The community has been trying to resolve that matter, protect those burials, and the landowner has not been very co-operative. The community has said, “Expropriate those lands.” But the province won’t do it. [The province] did it for the Lemay Forest in Winnipeg, where we know there’s burials. Premier Wab Kinew expropriated the Lemay Forest, but he hasn’t taken any steps to expropriate this land where we know there are children buried there.
There’s no legislation in the provinces or nationally that protects these types of situations, there’s no legislation that gives access to First Nations to actually go on those lands to do searches or to put protections up. I have a whole chapter on this problem. We just have all these different legislations that have different possibilities, but ministers are reluctant to use them, like stop-work orders, to stop construction when we believe there’s burial ground.
I’ve said in the past, and a lot of community members have taken this up: the laws that we have often only get triggered when a shovel hits the bones of the ancestors, which is too late. When we have dogs, ground-penetrating radar, light detection and ranging [LiDAR], all saying that we believe there’s burials here, there’s nothing we can do with the law. You can go to court and try and get an injunction, which the Mohawk Mothers did, but there’s no legislation that triggers anything.
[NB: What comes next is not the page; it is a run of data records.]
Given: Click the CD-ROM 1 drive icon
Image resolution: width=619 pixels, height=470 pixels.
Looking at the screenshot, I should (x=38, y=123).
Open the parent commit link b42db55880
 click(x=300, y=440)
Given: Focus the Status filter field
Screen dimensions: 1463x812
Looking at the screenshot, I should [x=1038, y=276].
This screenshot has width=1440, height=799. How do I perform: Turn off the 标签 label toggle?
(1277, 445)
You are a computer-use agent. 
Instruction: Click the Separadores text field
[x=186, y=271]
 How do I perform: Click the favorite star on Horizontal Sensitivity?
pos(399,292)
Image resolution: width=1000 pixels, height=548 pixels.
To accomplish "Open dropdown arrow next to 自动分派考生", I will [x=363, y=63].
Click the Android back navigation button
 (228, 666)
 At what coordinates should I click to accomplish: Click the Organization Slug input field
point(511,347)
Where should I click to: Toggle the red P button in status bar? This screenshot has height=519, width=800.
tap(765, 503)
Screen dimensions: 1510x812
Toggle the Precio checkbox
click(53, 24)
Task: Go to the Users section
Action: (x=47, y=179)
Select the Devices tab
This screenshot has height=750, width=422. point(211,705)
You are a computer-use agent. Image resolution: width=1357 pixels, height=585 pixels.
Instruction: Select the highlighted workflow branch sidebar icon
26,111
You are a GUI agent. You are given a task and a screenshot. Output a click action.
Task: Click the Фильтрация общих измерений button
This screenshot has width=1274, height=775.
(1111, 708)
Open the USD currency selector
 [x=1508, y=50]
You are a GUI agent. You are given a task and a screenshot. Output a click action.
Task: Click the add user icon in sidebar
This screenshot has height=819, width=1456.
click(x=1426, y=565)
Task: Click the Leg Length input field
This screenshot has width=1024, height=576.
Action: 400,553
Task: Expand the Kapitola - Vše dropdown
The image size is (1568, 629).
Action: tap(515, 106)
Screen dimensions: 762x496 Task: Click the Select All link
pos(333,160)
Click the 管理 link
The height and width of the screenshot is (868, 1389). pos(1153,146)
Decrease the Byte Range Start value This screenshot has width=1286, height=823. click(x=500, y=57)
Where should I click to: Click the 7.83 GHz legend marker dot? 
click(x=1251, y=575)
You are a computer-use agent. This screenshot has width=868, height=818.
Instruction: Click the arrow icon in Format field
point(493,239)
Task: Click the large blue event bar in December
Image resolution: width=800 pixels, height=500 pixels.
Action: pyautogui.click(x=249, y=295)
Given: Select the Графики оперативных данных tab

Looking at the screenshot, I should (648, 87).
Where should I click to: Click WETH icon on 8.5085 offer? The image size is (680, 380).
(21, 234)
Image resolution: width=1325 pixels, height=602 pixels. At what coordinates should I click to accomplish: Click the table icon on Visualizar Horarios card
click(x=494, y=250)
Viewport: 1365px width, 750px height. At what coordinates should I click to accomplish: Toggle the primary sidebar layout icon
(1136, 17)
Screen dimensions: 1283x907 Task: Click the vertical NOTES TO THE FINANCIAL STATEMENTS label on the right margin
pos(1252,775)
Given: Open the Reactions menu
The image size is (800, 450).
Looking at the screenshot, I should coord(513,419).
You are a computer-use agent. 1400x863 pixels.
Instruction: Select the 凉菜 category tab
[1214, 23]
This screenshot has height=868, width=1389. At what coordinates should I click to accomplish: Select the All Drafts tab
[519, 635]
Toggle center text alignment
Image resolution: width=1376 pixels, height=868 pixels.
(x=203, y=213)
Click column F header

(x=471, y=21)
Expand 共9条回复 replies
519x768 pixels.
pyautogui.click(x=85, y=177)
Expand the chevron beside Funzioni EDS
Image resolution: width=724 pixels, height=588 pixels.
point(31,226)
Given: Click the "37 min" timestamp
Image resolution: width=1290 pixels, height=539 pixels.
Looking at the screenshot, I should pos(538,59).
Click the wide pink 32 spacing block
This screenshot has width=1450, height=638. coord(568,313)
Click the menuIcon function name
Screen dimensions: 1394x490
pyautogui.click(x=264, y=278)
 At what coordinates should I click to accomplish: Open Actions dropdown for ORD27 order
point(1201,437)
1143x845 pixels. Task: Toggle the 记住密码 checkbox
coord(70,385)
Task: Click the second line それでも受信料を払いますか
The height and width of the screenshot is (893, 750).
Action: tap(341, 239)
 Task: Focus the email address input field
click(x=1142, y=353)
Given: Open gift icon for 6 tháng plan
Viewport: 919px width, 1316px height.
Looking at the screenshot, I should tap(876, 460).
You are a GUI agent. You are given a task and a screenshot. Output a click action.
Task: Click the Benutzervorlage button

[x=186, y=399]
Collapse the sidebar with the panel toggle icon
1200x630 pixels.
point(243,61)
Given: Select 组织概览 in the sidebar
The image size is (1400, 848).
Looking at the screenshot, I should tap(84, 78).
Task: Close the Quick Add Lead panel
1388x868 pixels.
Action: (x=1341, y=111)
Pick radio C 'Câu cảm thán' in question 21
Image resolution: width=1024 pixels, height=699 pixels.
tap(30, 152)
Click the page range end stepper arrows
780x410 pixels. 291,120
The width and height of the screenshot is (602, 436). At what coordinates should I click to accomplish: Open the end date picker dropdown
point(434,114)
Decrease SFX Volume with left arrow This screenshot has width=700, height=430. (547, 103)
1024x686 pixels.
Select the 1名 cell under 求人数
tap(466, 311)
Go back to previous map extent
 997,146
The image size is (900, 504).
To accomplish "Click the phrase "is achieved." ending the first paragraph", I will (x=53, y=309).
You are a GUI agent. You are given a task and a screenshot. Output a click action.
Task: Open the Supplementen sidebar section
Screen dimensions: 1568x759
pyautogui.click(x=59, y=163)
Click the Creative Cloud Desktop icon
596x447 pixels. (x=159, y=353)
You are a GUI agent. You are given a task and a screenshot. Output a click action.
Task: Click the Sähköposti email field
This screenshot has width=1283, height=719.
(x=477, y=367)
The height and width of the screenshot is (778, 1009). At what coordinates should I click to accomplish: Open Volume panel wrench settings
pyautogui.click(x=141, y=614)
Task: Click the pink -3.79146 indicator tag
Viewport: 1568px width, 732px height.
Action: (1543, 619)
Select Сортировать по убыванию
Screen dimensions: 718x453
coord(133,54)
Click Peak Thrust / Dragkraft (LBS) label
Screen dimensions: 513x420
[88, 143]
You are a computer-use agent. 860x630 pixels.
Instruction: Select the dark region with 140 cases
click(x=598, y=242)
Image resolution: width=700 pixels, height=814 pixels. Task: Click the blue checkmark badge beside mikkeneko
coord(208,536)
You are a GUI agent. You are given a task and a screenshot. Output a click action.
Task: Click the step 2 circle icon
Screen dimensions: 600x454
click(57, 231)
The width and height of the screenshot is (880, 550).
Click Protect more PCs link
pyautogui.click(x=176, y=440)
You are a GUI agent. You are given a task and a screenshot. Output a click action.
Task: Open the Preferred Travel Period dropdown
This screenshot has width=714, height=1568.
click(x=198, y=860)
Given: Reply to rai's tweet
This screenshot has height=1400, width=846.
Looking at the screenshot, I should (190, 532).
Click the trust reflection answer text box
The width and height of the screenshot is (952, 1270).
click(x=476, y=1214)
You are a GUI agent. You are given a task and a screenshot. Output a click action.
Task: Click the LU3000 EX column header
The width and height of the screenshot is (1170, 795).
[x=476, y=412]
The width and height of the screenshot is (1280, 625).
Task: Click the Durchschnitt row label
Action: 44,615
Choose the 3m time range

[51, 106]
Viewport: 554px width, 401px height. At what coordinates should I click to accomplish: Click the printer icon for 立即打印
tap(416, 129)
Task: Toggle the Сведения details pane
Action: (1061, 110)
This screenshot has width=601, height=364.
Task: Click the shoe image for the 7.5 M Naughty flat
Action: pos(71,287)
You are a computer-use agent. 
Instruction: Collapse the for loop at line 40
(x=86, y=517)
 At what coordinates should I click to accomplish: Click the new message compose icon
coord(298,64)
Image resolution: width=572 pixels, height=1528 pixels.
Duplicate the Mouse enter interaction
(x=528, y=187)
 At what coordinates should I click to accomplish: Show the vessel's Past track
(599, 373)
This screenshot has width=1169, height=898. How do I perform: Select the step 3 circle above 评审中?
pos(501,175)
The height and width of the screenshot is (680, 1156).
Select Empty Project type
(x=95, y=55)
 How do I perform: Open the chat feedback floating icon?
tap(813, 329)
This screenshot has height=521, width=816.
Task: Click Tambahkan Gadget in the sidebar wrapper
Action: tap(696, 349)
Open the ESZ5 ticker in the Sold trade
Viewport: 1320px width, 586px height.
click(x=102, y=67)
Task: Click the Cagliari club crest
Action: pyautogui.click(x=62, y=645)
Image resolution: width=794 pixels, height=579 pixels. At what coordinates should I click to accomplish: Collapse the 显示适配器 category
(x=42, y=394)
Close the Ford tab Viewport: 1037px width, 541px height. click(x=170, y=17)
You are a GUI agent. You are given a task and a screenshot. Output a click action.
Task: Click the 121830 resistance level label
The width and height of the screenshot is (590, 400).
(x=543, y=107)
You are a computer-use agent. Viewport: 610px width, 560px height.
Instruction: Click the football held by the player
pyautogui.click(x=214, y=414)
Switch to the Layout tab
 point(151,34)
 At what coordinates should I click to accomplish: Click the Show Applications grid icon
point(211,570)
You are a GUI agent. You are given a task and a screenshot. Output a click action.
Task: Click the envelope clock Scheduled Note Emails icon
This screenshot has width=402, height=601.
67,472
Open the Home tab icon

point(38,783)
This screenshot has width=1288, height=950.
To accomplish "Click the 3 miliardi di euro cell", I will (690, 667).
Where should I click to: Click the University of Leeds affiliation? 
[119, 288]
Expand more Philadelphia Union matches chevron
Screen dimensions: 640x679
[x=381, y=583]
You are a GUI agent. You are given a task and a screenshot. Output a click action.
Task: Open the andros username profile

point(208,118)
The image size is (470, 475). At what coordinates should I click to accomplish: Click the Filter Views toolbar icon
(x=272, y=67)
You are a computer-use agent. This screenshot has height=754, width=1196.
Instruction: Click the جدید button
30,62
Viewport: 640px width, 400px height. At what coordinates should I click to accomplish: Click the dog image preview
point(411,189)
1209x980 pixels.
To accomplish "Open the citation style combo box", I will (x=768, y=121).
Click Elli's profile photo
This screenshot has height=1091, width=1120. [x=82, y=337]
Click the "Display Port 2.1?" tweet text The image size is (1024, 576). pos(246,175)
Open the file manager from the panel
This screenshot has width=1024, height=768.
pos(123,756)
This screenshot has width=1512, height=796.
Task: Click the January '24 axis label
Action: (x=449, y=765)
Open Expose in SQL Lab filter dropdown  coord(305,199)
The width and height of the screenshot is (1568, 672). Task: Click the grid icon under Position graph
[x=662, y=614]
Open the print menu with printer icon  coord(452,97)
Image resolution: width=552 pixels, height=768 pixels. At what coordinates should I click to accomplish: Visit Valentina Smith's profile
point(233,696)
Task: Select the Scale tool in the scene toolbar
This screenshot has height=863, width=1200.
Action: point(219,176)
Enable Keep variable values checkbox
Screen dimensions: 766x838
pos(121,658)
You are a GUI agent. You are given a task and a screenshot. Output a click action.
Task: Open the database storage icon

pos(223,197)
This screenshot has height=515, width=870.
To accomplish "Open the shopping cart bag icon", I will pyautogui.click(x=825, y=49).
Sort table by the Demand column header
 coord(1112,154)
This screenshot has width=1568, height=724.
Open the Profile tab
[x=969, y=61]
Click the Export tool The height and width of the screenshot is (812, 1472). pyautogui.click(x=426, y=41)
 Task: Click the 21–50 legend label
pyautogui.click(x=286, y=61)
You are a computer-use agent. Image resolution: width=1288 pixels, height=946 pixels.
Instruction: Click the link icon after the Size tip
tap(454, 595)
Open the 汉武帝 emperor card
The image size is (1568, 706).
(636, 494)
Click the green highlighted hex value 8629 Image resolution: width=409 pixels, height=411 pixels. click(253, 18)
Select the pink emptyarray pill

What needs to happen next?
I think it needs to be in the hands of the communities. They need to have control and decision-making authority, which they do not have, unless it’s on-reserve. We need to shift the power to Indigenous people to decide what’s going to happen with these grounds. Clearly, there should be immediate protection, and there are laws that provide protection, if we can get them triggered.
We also have no program or process to repatriate the remains of those people that are buried in these unmarked graves. So there’s no process to follow. Like Percy Onabigon, whose family wanted to exhume him and bring him back to the community in Ontario. They had to go back and forth between the federal government and the provincial government. Finally, the provincial government agreed to pay for the exhumation.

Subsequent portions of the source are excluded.